Confesso que senti calafrios quando li que o governo pretendia anunciar pacote de medidas para ajudar a economia. Nós brasileiros temos trauma de pacotes — sabemos que eles são a sinalização mais clara de que a coisa está realmente feia. Os pacotes de Dilma, estilhaços mal-embrulhados em papel de péssima qualidade, alimentaram esse trauma antigo. Mais eis que o governo anunciou pacote leve, interessante, positivo para o médio prazo, e pouco eficaz no curto prazo. Pacote para aliviar as dívidas e reduzir a burocracia, como definiu o jornal “Valor econômico”.
O alívio das dívidas é fundamental. Como escrevi essa semana para o jornal “O Estado de S. Paulo”, o grande problema da economia brasileira é o excesso de endividamento generalizado. Todos os setores foram afetados pelas dívidas excessivas — o setor público, os Estados, as empresas, as famílias. A literatura sobre as chamadas “recessões de balanço”, aquelas que são provocadas e/ou acentuadas pelo sobre-endividamento, revela que a retomada depende de um complicado processo de desalavancagem penoso e lento. Quanto mais o governo puder ajudar esse processo de limpeza de balanços, melhor. Contudo, o governo brasileiro, também carregado de dívidas, pouco pode fazer. Os limites do possível foram delineados na última semana pela equipe econômica.
O primeiro pilar do pacote do governo consiste em medidas para desafogar as empresas e as pessoas que têm dívidas junto ao governo — são essas dívidas majoritariamente atrasos no pagamento de impostos. Durante a era Dilma — e antes dela também — atrasos de impostos eram resolvidos com os chamados Refis, esquemas de refinanciamento de dívidas que envolviam descontos camaradas. O resultado é que costumavam gerar incentivos perversos, o que os economistas chamam de moral hazard: se existe a expectativa de receber descontos no pagamentos de impostos sempre que houver atrasos significativos, empresas sucumbem facilmente à tentação de ficar inadimplentes com o fisco para receber a benesse dos Refis. O atual governo não quis repetir esse problema. Portanto, o Programa de Regularização Tributária (PRT) oferecido às empresas e aos indivíduos inadimplentes contempla um alívio nos fluxos de pagamentos, mas não necessariamente um desconto no estoque das dívidas com o governo.
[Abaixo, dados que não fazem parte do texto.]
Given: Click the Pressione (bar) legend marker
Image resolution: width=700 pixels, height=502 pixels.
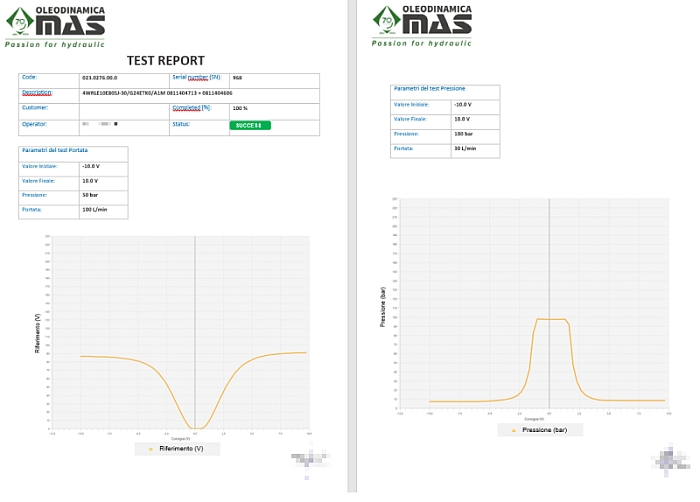Looking at the screenshot, I should point(514,429).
Esse novo desenho embutido no PRT é bem-vindo, embora dê alívio imediato limitado aos endividados.
O segundo grande pilar do pacote são as medidas para a desburocratização, atendendo às demandas por melhorias no ambiente de negócios do país. Como é de notório conhecimento, o Brasil é dos países com pior classificação nos rankings de Doing Business elaborados pelo Banco Mundial. As medidas para reduzir a burocracia contempladas no pacote são boas, e terão efeitos positivos — apenas, não imediatamente. Na verdade, tais medidas nada têm de relação direta com a retomada da atividade no curto ou no médio prazo. O que fazem é melhorar a produtividade das empresas brasileiras, atacando o chamado Custo Brasil ao longo do tempo.
Para além desses dois pilares, o governo também apresentou medidas ainda inacabadas para o FGTS. A redução em 10 anos da multa de 10% que pagam as empresas hoje sobre o saldo do fundo nas demissões que não envolvem justa causa remove distorções do sistema, mas não tem efeito algum nesse momento. Não mexe nos direitos do trabalhador — que fique claro — tampouco cria incentivos para que as empresas demitam mais, como disseram alguns afoitos. Há muitos afoitos no Brasil. Com o FGTS, entretanto, o governo perdeu oportunidade de fazer algo que realmente poderia ajudar no curto prazo: pôr dinheiro no bolso do trabalhador. O fundo de poupança forçada criado durante o regime militar é guariroba para lá de prejudicial às famílias. Remunera abaixo das taxas de mercado para a poupança, enquanto limita ao extremo o uso desses recursos. Nesse momento de imensa agonia para as famílias brasileiras, urge devolver ao trabalhador mais do que meramente 50% do suposto lucro do fundo.
Por fim, as medidas para empresas endividadas com o BNDES. Essa é a parte do programa que mais se assemelha aos pacotes mal concebidos de Dilma e Mantega. As empresas que receberam recursos subsidiados do BNDES para o antigo PSI (Programa de Sustentação do Investimento) estão sendo agraciadas por refinanciamentos camaradas ainda a taxas subsidiadas. Quem paga essa nova modalidade de alívio que cheira a bolsa-empresário é o contribuinte.
O pacote de Meirelles podia ter passado sem essa.
Fonte: “Zero hora”, 17 de dezembro de 2016.